In 1966 Madrid, Antonio teaches his pupils English by having them recite the lyrics to “Help.” He gently chides and corrects their efforts; he confiscates the boys’ Playboy pinups (those tan lines!); and he has a secret plan for the weekend, perhaps the culmination of his life’s work. As actually happened, documented by newsreels, Lennon was then filming How I Won the War in southeast Spain. The bachelor—of course—Antonio packs up his green Fiat and heads toward the coast. En route he picks up 16-year-old runaway Juanjo (Francesc Colomer), who refuses to cut his Beatle bangs, and the slightly older Belen (Natalia de Molina), aglow with an unwanted pregnancy.

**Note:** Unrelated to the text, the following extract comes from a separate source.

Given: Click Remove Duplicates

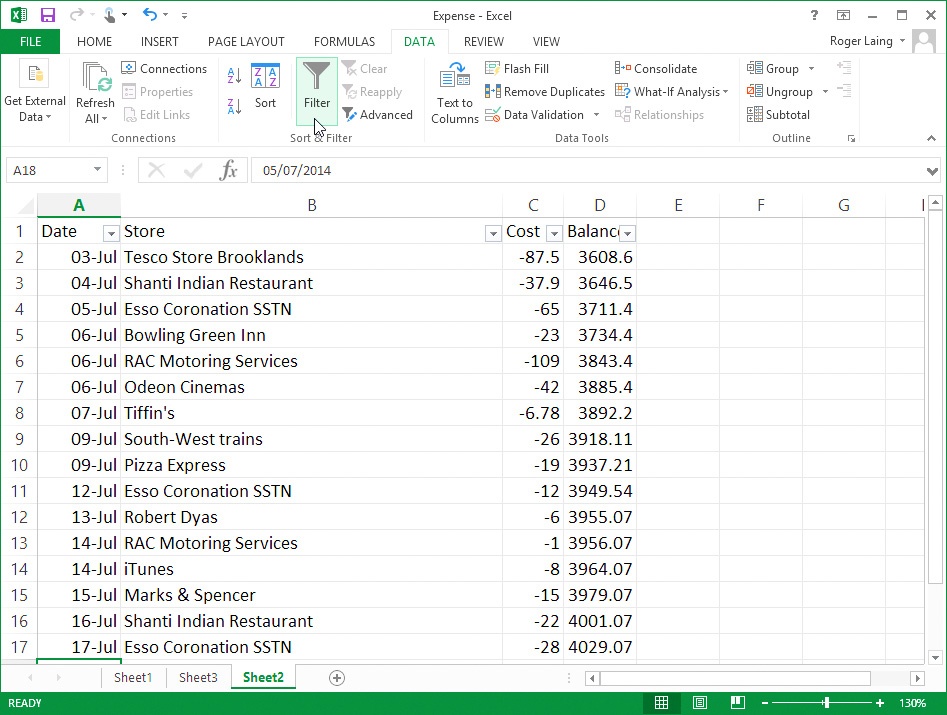Looking at the screenshot, I should pyautogui.click(x=544, y=91).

Please do not expect a lot of complications or darkness here. Antonio is emphatically a good man, who can’t resist lecturing his hitchhiking students for every kilometer of their journey. (They roll their eyes but listen politely.) The Andalusian locals they meet are mostly decent folk (jokes about dialect and region you can ignore). And when Antonio finally attempts to crash the film set, protected by armed guards, well… that is not a moment I am going to spoil.
This movie was written and directed by David Trueba, born three years after the events in question. It’s not a baby-boomer memory piece, but actually an evocation of the twilight years of Franco’s brutally repressive regime—its cracks beginning to show, Almodovar and other cultural bomb-throwers just around the corner. But the film is equally comedy and critique. When Juanjo confesses he might actually prefer the Kinks or the Stones, Antonio screams, “Get out of the car!” He’s serious, and his two stunned passengers are left stranded by the road. But then, wait for it, the teacher has another lesson planned. Runs Fri., Aug. 8–Thurs., Aug. 14 at SIFF Film Center. Not rated. 108 minutes.